→ What to work on
Could you repeat, word for word, the line with "This screenshot has" and every line after it in the records below, leaving out any pictures?

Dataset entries
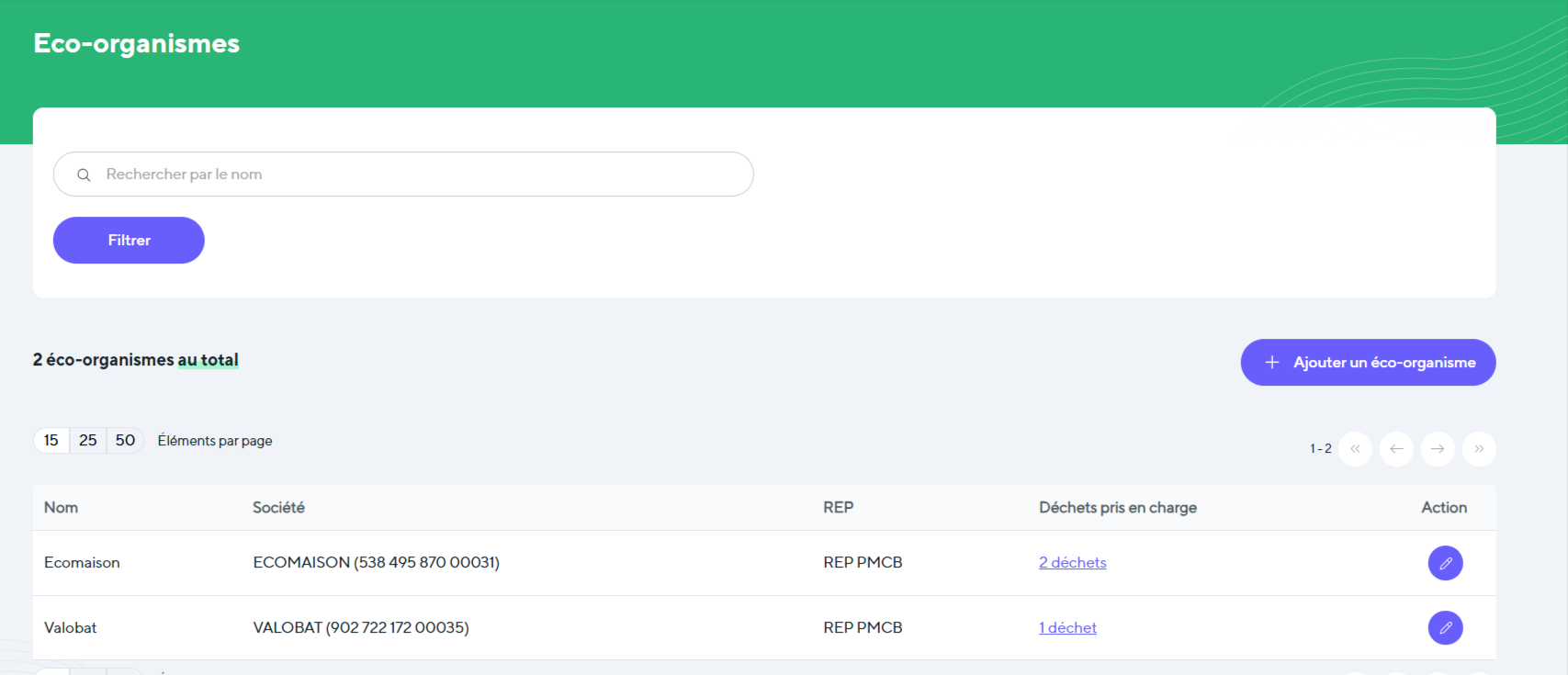
Task: Click the Déchets pris en charge header
Action: (x=1117, y=508)
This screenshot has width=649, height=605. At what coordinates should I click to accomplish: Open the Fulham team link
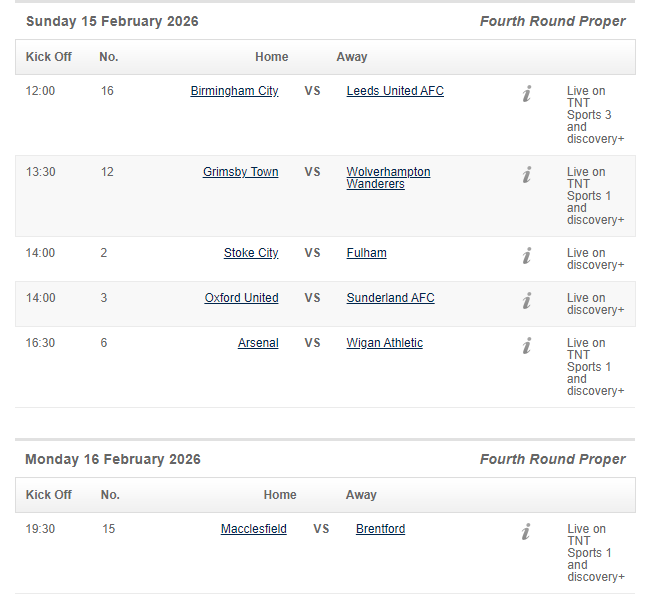click(366, 253)
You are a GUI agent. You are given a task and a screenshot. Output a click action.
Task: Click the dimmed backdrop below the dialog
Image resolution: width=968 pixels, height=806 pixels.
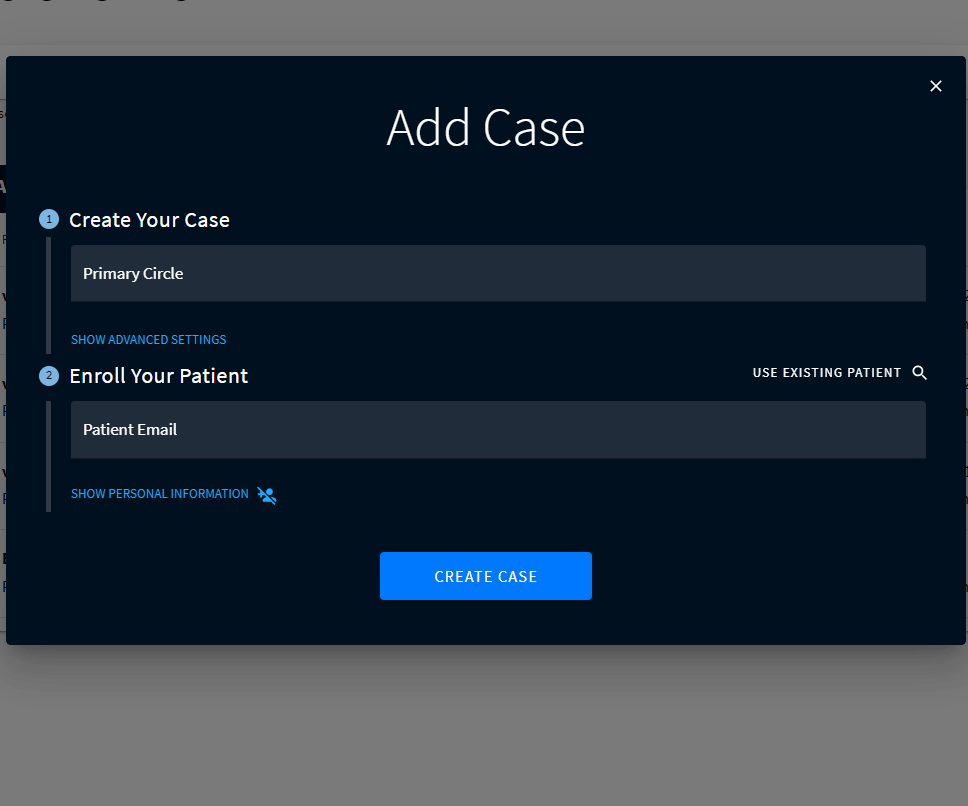(484, 725)
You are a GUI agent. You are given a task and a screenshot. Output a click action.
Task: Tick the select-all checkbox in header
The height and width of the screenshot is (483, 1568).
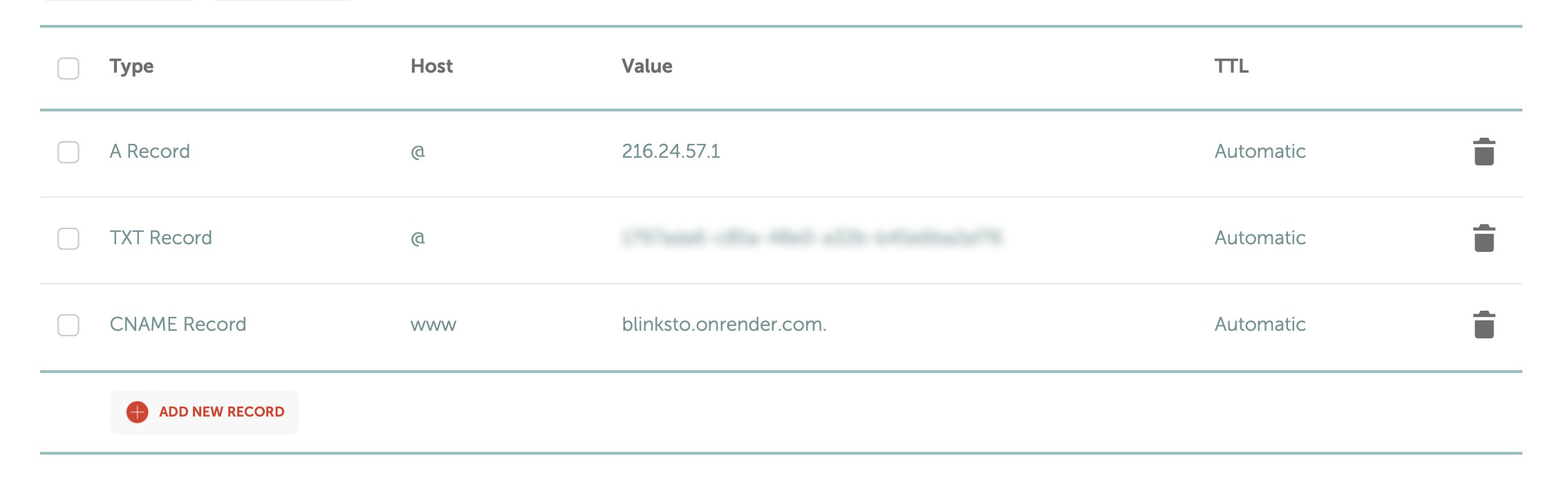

→ Task response
This screenshot has width=649, height=605. At what coordinates should I click to accomplish: Open the Fulham team link
click(366, 253)
You are a GUI agent. You are given a task and a screenshot. Output a click action.
Task: Click the dimmed backdrop below the dialog
Image resolution: width=968 pixels, height=806 pixels.
(484, 725)
You are a GUI agent. You are given a task and a screenshot. Output a click action.
Task: Tick the select-all checkbox in header
The height and width of the screenshot is (483, 1568).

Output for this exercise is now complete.